Friday, September 15, 2017

Research Source: Sarnoff Collection at Hagley Opens

After three years of processing, preserving, and cataloging, Hagley Library announced this week that the contents of the David Sarnoff Library collection are now fully available to the public, including 700 digital images available through the Hagley Digital Archives. The collection includes thousands of linear feet of documents, reports, photographs, films, and publications detailing the rise and fall of the Radio Corporation of America (RCA) and of Sarnoff, its longtime leader.
    In December 2013, Hagley Library was awarded a $291,500 grant by the Council on Library and Information Resources (CLIR) to process and make accessible the collections of the David Sarnoff Library. Employing two project archivists, Daniel Michelson and Kenneth Cleary, a number of graduate assistants and interns from the University of Delaware, and occupying a number of its library staff, Hagley completed the David Sarnoff Library Processing Project in May 2017.

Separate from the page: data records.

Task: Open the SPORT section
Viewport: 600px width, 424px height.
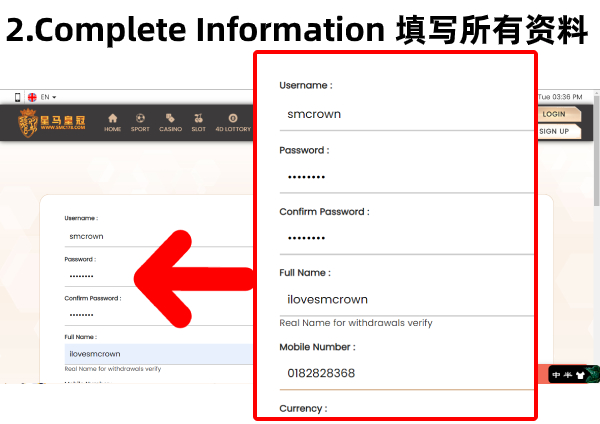Action: click(x=140, y=122)
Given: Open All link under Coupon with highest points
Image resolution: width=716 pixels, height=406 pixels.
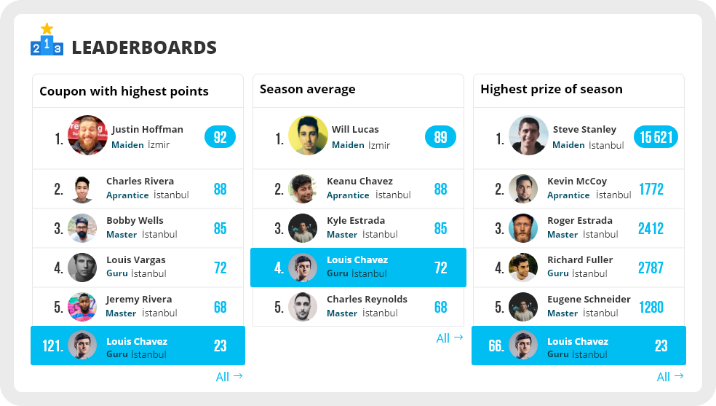Looking at the screenshot, I should (229, 377).
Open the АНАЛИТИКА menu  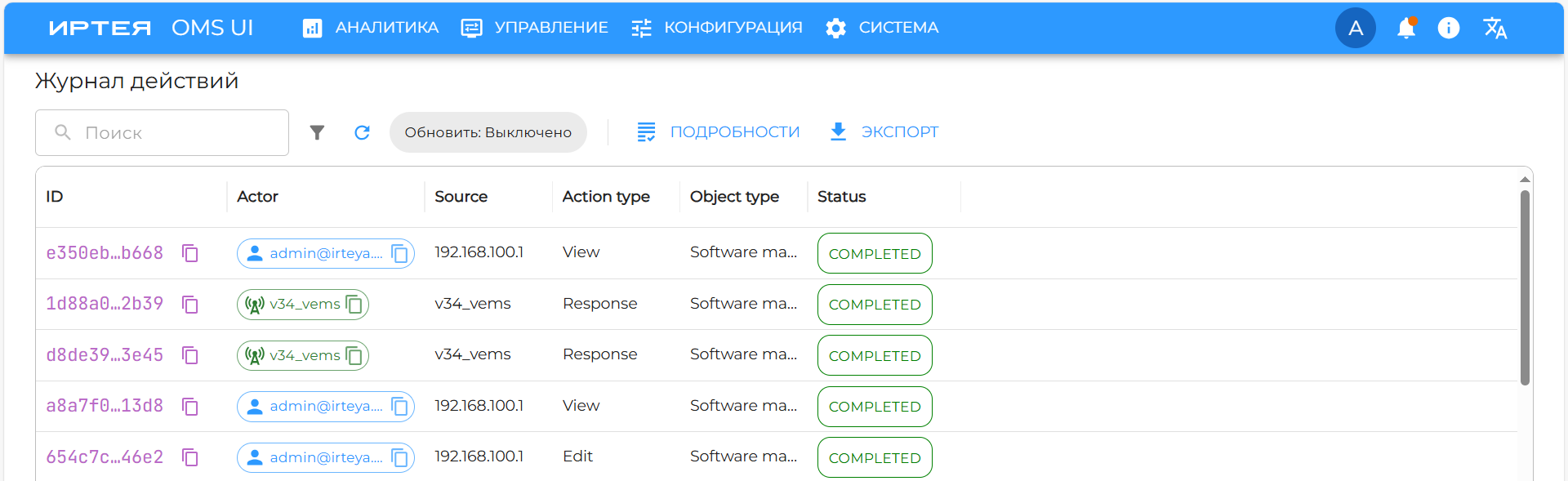[x=371, y=28]
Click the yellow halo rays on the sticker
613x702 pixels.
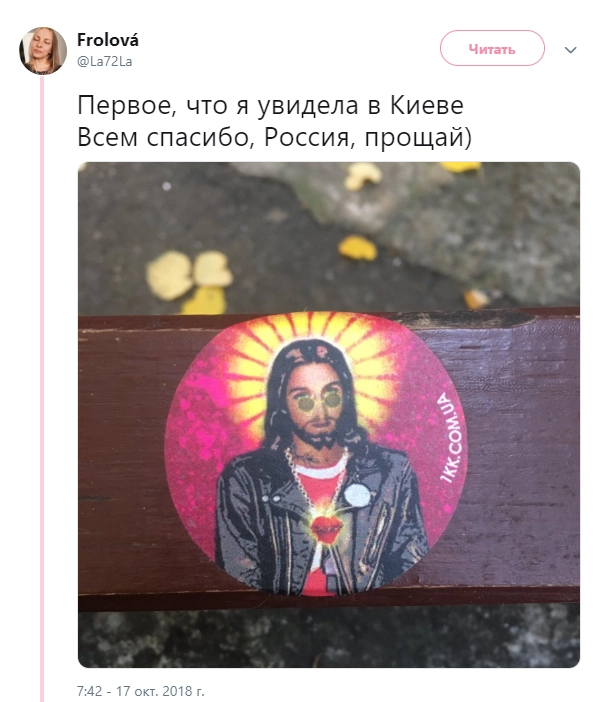click(x=313, y=340)
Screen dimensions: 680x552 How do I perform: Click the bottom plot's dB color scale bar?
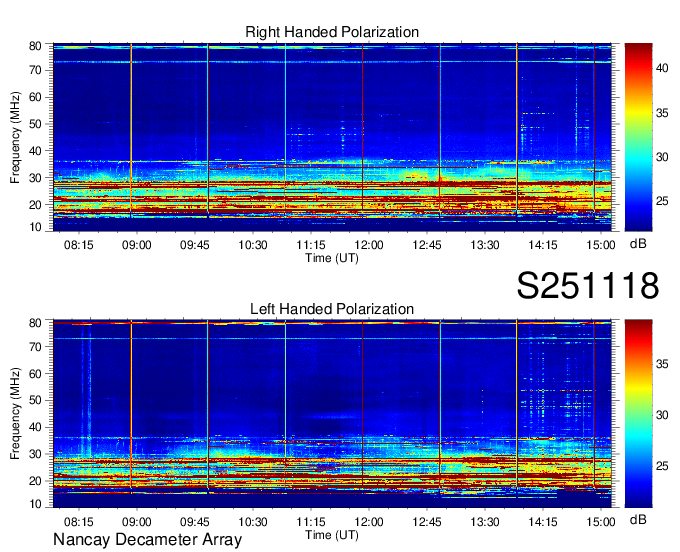coord(638,413)
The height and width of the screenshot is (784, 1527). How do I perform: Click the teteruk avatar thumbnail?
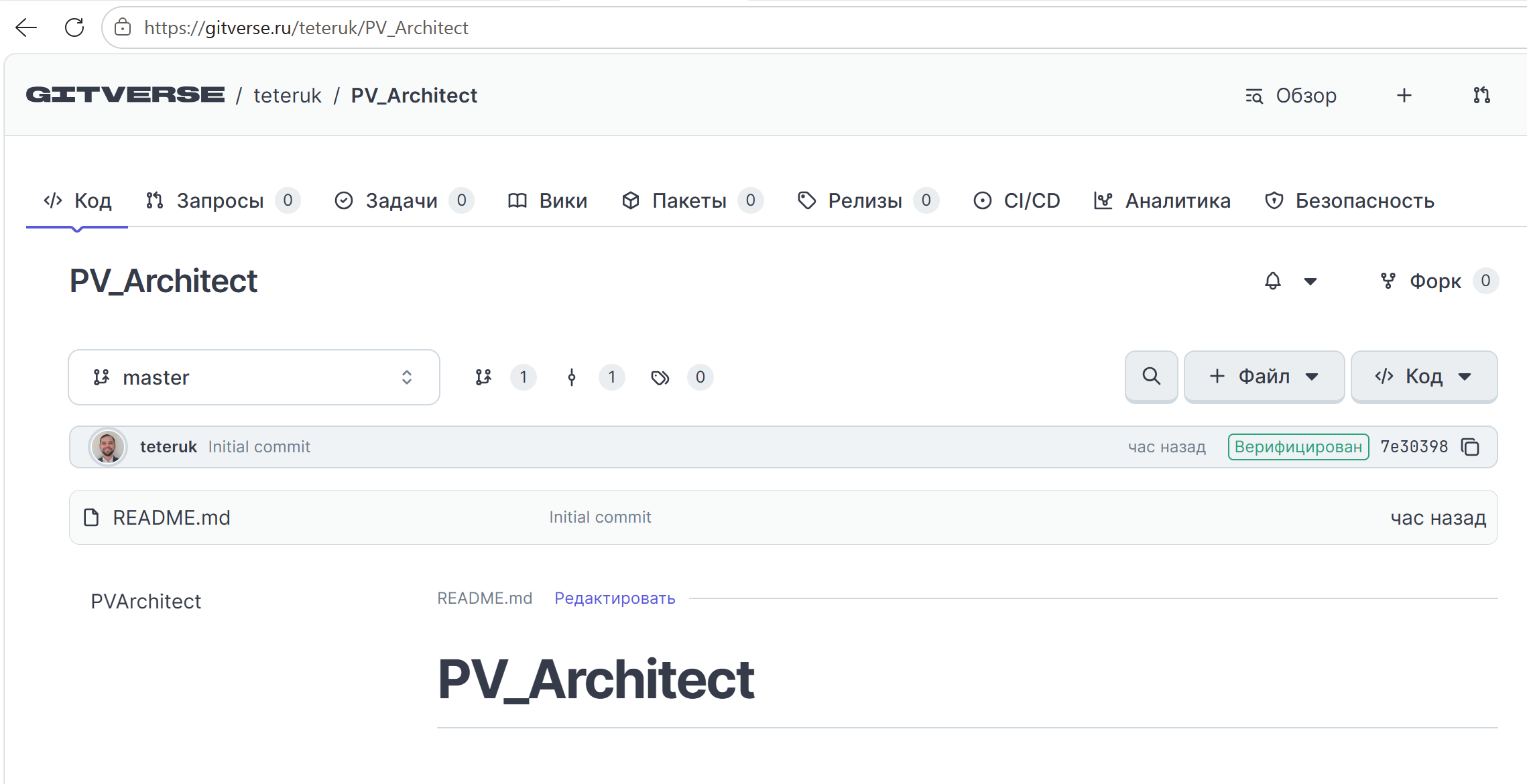[x=108, y=447]
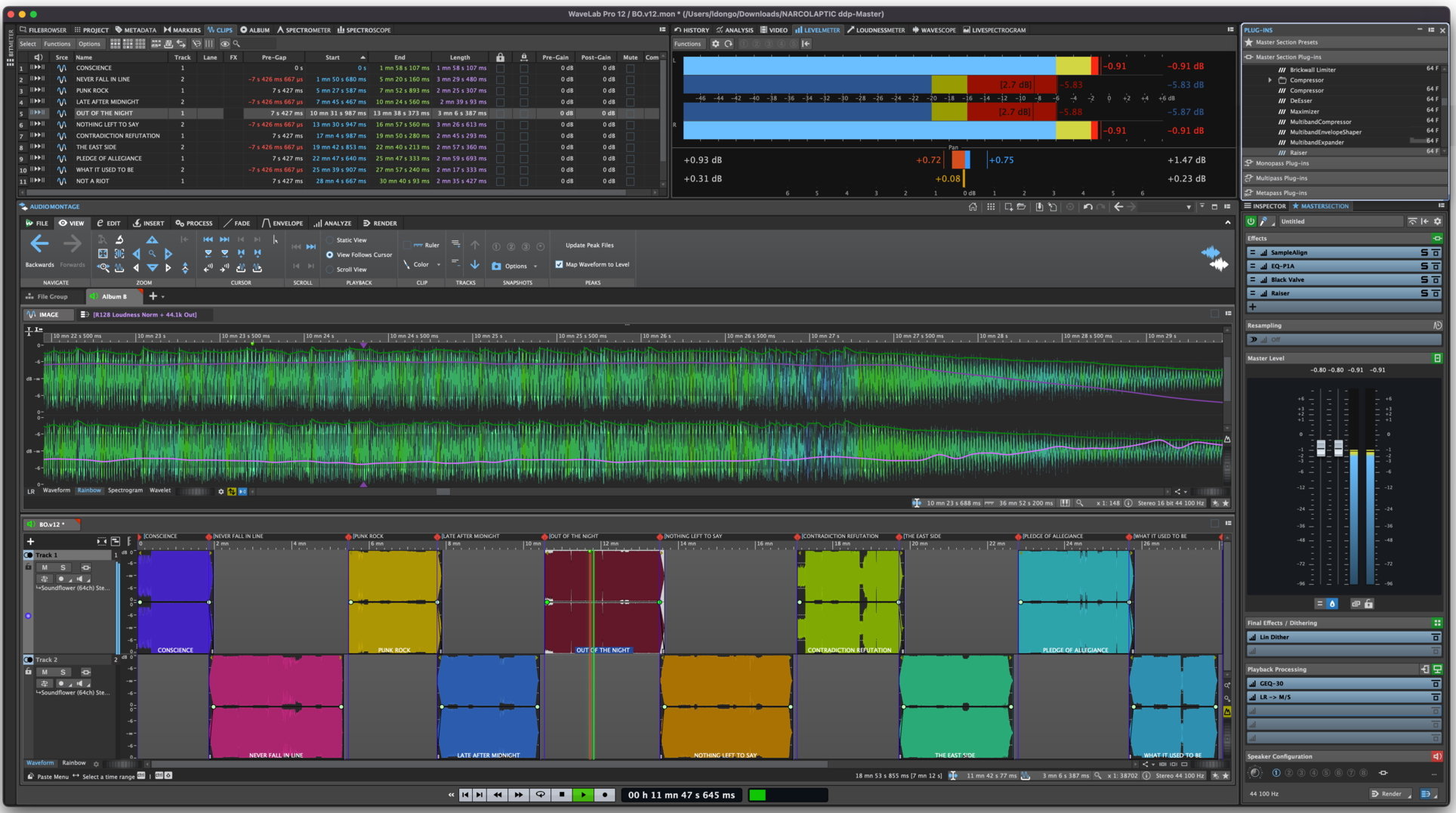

    “Hagley is proud of its work to preserve this collection documenting an iconic and innovative American business and the man who led that business for multiple decades,” said Erik Rau, director of library services at Hagley. “The collection includes materials donated by more than one hundred individuals and companies resulting in tens of thousands of individually cataloged reports and publications. We invite the public to explore this incredible collection on our website and at the library.”
    In the early 1960s, Sarnoff opened a library in the David Sarnoff Research Center in Princeton, N.J., to house his private papers and focus on his contributions to the communications and electronics industries; the David Sarnoff Collection (as it was then known) opened in late September 1967. The collection developed further with the acquisition of papers of former RCA executives, scientists, and engineers. However, the Sarnoff Corporation closed the library in 2009, following the onset of the Great Recession. Hagley obtained the Sarnoff Collection records shortly thereafter.